Critical FortiWeb SQL Injection (CVE-2025-25257) Allows Remote Code Execution, PoC Published
Fortinet has released critical security updates for FortiWeb, addressing a severe vulnerability that allowed unauthenticated attackers to execute arbitrary SQL queries remotely. The flaw, tracked as CVE-2025-25257, received a CVSS score of 9.6, placing it among the most dangerous threats currently affecting enterprise infrastructure.
The vulnerability resided in the Fabric Connector component, which facilitates integration between FortiWeb and other Fortinet products. It was specifically traced to the get_fabric_user_by_token function, invoked during access control checks on API endpoints.

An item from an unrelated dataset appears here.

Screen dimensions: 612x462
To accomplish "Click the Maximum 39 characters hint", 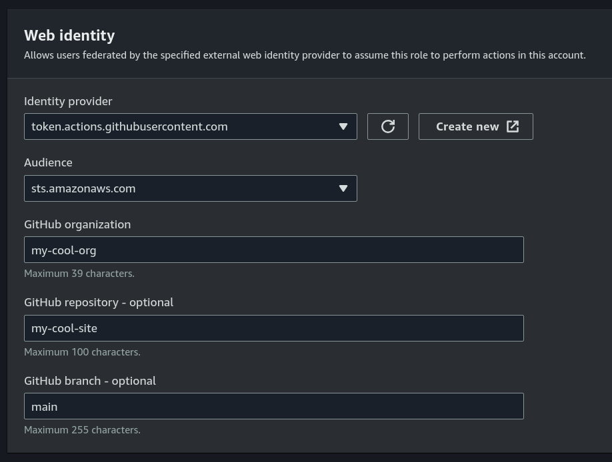I will click(x=79, y=274).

Researchers at watchTowr Labs discovered that HTTP requests containing an Authorization header with a Bearer token were being passed directly to the backend database without adequate input sanitization. This opened the door for SQL injection attacks, including the execution of high-risk commands such as SELECT... INTO OUTFILE, enabling the writing of arbitrary code to disk with the potential for subsequent execution.
The threat was further exacerbated by the fact that SQL queries were executed under the mysql system user, granting elevated permissions over the file system. The researchers demonstrated that an attacker could leverage Python to trigger malicious code embedded via SQL, effectively escalating from injection to full remote code execution (RCE) within the system.

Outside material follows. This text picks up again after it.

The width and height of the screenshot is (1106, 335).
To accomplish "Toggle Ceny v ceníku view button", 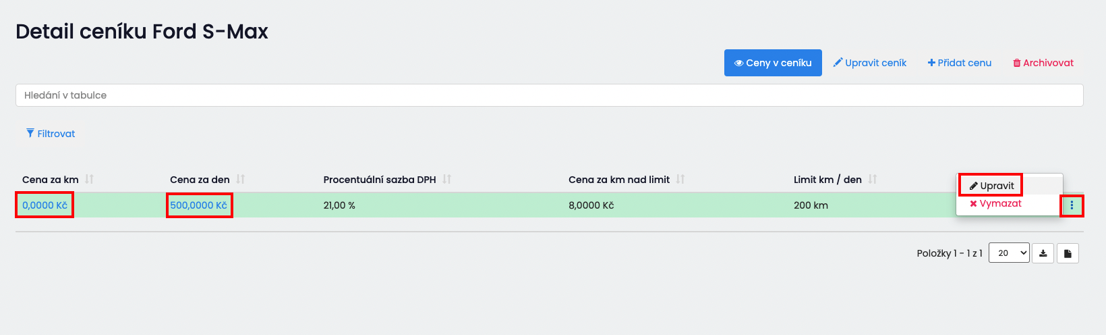I will (773, 63).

Fortinet responded promptly, replacing the vulnerable string formatting logic with secure prepared statements, thereby neutralizing the primary attack vector by eliminating the possibility of structural manipulation within SQL queries.
The vulnerability affects the following FortiWeb versions:
- 7.6.0 to 7.6.3 → Update to 7.6.4 or later
- 7.4.0 to 7.4.7 → Update to 7.4.8 or later
- 7.2.0 to 7.2.10 → Update to 7.2.11 or later
- 7.0.0 to 7.0.10 → Update to 7.0.11 or later
This flaw was responsibly disclosed by Kentaro Kawane of GMO Cybersecurity, a Japanese security researcher known for previously uncovering critical issues in Cisco products. Fortinet publicly acknowledged his contribution and expressed gratitude for his role in the remediation process.
Until patches are fully deployed, Fortinet recommends disabling the HTTP/HTTPS web management interfaces as a temporary mitigation to reduce the attack surface. Historically, Fortinet vulnerabilities have been rapidly weaponized following public disclosure, making immediate patching essential to safeguard infrastructure against active exploitation.